Für die Regie zeichnet sich Daryn Warren verantwortlich, der mit Dämon des Todes sein Debüt ablieferte. Leider hätte man sich gewünscht, dass es bei einem Versuch geblieben wäre – Talent sieht definitiv anders aus.

Im Mittelpunkt steht die junge Sarah, geplagt von Selbstzweifeln und der Angst, unattraktiv und unerwünscht zu sein. Aus Verzweiflung greift sie zu einem okkulten Ritual: Vor einem Spiegel spricht sie einen alten Zauberspruch – und beschwört damit den Dämon Sura. Dieser übernimmt nach und nach die Kontrolle über ihren Körper und nutzt sie als Werkzeug für eine blutige Rache an Männern. Was als düstere Mischung aus Selbstfindung und dämonischer Besessenheit beginnt, entwickelt sich zu einer monotonen Abfolge von belanglosen Szenen ohne echten Spannungsbogen.
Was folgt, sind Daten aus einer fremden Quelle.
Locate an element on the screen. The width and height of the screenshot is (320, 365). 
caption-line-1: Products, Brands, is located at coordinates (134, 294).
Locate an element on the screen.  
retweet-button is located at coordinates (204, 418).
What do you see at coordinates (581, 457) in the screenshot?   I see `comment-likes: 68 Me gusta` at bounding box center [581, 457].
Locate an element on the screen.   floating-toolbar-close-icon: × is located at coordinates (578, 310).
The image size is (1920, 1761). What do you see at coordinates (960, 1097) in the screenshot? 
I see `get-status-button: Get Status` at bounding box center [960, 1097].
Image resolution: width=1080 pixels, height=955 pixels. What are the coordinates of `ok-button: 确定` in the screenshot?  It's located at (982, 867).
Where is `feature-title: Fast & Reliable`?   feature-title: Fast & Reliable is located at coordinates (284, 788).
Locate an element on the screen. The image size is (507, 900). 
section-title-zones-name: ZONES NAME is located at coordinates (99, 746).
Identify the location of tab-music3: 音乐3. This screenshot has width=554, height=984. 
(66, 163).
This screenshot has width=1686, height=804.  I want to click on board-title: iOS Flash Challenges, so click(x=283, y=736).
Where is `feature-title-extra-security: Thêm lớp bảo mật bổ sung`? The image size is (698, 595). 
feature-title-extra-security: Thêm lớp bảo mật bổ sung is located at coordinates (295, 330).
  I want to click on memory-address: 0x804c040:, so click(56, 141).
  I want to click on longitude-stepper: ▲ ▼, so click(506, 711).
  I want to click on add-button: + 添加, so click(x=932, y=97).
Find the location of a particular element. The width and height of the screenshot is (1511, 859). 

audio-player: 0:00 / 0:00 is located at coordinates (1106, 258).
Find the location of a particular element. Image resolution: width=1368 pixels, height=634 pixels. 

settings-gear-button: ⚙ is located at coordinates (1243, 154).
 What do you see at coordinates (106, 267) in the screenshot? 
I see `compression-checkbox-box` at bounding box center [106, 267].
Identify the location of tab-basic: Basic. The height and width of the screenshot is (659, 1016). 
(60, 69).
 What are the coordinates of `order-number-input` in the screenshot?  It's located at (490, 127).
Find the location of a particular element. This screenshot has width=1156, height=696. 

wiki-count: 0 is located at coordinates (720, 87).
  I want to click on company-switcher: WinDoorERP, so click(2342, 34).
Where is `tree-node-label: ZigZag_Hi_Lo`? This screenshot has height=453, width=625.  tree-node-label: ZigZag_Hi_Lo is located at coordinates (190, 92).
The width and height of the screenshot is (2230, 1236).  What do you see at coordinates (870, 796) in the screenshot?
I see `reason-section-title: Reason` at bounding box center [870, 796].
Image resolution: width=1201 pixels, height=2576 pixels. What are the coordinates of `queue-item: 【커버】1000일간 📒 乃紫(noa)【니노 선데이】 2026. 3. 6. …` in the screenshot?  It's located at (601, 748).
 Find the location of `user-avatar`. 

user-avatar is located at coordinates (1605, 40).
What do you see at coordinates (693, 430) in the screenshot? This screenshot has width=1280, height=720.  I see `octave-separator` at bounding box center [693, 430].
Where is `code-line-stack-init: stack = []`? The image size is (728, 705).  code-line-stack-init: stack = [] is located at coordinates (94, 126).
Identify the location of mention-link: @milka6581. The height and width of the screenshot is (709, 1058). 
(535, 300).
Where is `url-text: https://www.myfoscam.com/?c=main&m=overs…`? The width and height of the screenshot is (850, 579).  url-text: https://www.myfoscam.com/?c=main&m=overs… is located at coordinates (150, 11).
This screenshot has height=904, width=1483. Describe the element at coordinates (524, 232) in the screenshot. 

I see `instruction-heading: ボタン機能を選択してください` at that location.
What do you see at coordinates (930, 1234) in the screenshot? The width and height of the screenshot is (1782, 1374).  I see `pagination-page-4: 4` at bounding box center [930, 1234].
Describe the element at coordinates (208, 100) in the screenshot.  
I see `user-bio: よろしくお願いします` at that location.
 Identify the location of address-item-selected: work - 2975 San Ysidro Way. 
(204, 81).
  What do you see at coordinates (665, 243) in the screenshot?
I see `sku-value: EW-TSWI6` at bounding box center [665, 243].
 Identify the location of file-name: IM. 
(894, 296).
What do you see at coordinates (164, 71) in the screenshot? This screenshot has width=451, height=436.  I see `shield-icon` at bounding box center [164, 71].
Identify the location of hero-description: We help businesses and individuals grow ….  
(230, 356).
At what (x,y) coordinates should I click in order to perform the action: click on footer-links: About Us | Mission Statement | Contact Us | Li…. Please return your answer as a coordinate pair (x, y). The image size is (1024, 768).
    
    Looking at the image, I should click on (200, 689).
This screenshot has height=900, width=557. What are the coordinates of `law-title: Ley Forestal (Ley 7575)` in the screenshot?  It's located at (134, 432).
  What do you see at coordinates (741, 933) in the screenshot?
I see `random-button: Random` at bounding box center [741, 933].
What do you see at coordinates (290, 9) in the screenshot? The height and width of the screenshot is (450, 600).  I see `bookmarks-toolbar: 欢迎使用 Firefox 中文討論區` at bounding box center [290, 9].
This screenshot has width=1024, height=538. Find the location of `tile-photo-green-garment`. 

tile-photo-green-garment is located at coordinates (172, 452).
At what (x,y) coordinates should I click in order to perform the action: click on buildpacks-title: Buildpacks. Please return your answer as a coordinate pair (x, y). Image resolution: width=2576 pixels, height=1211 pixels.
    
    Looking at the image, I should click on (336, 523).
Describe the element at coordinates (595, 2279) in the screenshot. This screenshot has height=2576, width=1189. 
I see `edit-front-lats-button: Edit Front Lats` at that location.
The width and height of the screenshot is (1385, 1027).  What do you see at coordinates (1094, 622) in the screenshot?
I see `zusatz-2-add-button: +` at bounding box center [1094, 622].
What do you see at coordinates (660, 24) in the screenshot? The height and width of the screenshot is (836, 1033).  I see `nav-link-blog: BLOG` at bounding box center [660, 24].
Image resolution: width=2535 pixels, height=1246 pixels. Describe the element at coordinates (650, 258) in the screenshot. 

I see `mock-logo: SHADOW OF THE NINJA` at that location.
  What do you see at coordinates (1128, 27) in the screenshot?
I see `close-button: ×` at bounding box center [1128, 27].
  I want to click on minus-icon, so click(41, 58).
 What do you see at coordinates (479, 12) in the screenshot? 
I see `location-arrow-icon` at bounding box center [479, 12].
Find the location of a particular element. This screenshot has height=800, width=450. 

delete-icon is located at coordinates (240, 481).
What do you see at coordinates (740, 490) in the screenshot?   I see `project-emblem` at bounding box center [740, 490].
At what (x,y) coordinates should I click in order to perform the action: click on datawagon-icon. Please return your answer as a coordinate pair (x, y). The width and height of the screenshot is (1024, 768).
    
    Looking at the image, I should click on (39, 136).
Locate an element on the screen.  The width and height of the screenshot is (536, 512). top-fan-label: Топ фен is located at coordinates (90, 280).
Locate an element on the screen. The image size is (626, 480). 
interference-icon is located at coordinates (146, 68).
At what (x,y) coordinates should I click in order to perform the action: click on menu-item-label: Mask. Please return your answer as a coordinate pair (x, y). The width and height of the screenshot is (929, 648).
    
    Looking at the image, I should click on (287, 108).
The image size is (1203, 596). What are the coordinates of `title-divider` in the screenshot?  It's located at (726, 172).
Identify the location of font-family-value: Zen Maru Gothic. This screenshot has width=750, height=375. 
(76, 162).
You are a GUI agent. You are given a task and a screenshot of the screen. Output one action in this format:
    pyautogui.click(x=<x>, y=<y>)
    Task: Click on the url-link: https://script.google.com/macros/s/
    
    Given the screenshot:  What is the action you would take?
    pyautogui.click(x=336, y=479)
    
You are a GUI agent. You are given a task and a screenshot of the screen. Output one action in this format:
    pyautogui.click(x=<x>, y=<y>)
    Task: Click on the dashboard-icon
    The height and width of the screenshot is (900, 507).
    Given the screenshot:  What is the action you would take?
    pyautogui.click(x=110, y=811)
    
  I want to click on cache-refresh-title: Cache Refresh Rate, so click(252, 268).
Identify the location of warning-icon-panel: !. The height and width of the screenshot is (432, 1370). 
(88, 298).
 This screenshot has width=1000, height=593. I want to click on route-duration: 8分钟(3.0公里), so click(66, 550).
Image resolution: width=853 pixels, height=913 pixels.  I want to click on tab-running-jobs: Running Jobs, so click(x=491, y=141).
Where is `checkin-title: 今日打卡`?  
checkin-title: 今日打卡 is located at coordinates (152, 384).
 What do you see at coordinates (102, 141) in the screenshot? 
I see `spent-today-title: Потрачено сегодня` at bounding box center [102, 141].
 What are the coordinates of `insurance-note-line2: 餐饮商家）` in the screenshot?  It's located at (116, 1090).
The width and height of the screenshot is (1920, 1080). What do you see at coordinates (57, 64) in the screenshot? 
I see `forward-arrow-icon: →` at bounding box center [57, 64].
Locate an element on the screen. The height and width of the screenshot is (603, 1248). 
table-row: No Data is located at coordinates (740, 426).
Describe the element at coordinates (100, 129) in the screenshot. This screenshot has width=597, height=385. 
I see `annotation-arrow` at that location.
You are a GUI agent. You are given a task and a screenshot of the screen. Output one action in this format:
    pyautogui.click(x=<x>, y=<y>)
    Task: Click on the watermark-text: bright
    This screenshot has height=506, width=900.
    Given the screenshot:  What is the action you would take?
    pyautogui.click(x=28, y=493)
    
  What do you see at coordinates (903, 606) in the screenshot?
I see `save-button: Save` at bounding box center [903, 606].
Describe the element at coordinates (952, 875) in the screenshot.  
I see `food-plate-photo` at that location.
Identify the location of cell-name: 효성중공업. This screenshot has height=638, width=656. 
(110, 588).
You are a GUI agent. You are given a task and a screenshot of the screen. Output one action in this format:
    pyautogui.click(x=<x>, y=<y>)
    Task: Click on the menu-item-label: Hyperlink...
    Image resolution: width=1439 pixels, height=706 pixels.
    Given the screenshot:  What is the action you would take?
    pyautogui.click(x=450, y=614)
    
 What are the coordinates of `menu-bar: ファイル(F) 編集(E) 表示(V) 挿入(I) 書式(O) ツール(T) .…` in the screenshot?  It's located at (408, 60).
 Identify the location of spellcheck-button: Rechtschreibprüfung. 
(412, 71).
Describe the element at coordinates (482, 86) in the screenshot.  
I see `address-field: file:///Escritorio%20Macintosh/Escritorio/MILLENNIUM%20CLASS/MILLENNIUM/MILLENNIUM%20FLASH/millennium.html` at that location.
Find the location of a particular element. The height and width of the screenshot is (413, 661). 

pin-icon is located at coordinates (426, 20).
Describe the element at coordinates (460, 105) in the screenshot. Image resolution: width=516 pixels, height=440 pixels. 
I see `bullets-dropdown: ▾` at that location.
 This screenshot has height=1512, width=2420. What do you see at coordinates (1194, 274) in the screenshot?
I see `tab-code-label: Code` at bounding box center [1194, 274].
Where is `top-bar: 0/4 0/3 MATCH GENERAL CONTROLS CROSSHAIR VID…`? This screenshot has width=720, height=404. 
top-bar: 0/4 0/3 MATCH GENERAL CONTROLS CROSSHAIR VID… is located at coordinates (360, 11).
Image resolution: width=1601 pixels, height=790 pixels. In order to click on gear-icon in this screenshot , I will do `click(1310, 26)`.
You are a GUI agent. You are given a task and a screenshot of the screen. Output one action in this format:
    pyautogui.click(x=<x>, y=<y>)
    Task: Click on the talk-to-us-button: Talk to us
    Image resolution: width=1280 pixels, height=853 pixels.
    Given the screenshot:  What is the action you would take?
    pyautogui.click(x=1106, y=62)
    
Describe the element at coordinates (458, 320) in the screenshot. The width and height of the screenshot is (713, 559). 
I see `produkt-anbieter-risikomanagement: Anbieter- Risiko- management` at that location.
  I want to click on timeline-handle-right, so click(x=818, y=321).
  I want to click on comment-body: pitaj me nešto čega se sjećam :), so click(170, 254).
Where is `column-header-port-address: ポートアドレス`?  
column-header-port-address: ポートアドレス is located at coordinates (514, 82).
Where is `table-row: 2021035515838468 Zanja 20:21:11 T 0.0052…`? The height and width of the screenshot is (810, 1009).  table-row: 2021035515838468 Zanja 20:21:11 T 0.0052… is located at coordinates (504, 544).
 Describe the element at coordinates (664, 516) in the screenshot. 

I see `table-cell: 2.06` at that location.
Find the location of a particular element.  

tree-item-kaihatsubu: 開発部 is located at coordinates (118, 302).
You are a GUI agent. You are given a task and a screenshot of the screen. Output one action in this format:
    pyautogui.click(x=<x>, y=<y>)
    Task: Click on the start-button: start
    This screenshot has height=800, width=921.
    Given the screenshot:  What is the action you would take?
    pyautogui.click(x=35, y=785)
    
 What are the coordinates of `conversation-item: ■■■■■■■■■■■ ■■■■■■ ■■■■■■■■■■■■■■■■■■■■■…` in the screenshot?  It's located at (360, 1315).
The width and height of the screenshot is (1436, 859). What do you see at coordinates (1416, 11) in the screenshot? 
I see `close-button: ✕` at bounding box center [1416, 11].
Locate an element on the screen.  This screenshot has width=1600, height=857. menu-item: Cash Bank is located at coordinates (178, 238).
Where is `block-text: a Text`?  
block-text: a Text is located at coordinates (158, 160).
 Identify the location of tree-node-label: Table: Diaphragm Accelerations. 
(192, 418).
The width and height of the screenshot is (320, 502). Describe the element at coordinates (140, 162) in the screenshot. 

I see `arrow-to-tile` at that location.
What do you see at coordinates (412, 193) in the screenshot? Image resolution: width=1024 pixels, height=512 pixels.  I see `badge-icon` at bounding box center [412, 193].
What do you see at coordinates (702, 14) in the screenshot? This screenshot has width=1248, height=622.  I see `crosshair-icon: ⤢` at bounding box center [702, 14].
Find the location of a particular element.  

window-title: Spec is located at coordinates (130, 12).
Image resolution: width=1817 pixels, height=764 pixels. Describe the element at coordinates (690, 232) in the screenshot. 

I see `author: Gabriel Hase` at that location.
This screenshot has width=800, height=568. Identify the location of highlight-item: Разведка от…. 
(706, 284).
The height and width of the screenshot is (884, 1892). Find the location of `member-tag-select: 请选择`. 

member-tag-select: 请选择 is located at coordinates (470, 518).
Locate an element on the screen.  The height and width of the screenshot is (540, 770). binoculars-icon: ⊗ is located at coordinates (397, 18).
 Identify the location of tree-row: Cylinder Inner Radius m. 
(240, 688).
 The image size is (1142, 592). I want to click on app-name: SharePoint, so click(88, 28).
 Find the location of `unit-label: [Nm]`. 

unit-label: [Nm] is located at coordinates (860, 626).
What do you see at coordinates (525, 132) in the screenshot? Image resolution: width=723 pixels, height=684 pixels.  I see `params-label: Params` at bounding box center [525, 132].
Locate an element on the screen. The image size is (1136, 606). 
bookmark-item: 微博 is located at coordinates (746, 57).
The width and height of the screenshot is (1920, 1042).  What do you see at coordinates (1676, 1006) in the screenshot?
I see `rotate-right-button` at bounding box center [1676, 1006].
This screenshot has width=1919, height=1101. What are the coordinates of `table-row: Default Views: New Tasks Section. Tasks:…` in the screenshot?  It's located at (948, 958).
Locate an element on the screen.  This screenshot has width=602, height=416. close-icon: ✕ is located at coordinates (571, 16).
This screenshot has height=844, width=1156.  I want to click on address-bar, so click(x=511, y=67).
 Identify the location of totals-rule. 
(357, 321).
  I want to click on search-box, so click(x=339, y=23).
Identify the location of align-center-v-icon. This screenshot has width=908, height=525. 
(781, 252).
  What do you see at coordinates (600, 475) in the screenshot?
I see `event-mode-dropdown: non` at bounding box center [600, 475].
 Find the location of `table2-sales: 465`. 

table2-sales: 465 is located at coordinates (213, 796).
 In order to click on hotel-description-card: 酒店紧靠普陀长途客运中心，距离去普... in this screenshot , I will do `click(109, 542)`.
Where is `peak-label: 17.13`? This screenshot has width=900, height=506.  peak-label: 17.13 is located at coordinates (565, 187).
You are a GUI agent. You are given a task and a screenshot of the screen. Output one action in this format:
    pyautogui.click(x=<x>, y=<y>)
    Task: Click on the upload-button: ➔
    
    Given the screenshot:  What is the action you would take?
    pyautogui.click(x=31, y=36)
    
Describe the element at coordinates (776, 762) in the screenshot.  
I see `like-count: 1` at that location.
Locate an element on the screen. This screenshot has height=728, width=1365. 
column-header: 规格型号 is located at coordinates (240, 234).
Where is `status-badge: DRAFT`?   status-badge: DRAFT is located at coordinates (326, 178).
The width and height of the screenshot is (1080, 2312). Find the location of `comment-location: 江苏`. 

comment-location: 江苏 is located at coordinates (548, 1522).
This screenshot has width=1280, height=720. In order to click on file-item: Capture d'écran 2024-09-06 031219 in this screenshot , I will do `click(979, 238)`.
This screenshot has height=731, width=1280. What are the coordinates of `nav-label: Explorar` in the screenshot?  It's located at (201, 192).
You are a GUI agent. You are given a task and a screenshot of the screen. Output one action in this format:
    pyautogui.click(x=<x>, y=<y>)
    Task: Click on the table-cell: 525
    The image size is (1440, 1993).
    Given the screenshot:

Was sich auf dem Papier noch halbwegs interessant liest, entpuppt sich in der Umsetzung als erschreckend öder Dämonen-Horror der billigsten Sorte. Die wenigen Schauplätze wirken lieblos, die Darsteller agieren auf Minimalniveau, und echte Spannung kommt zu keinem Zeitpunkt auf. Die Effekte sind sichtbar günstig produziert und reißen niemanden vom Hocker, während die Story schon nach wenigen Minuten komplett vorhersehbar ist.

Besonders unerquicklich ist der nervige, ständig präsente Synthesizer-Soundtrack, der eher anstrengt als Atmosphäre schafft. Auch die eigentlich naheliegende erotische Komponente wird komplett verschenkt: Statt subtiler Spannung oder Verführung herrscht hier eine fast schon bizarre Prüderie. Dass man als „reizvollstes“ Element lediglich den nackten Rücken der Hauptdarstellerin serviert bekommt, spricht Bände.

Der unfreiwillige Höhepunkt ist ein völlig alberner Exorzismusversuch, der so schlecht inszeniert ist, dass er eher zum Lachen als zum Fürchten einlädt – und damit perfekt den Gesamteindruck des Films zusammenfasst.

Dämon des Todes ist ein Paradebeispiel für billige Videothekenware der 1980er Jahre: ideenarm, schlecht umgesetzt und ohne jeglichen Reiz. Selbst für Genrefans ist hier kaum etwas zu holen.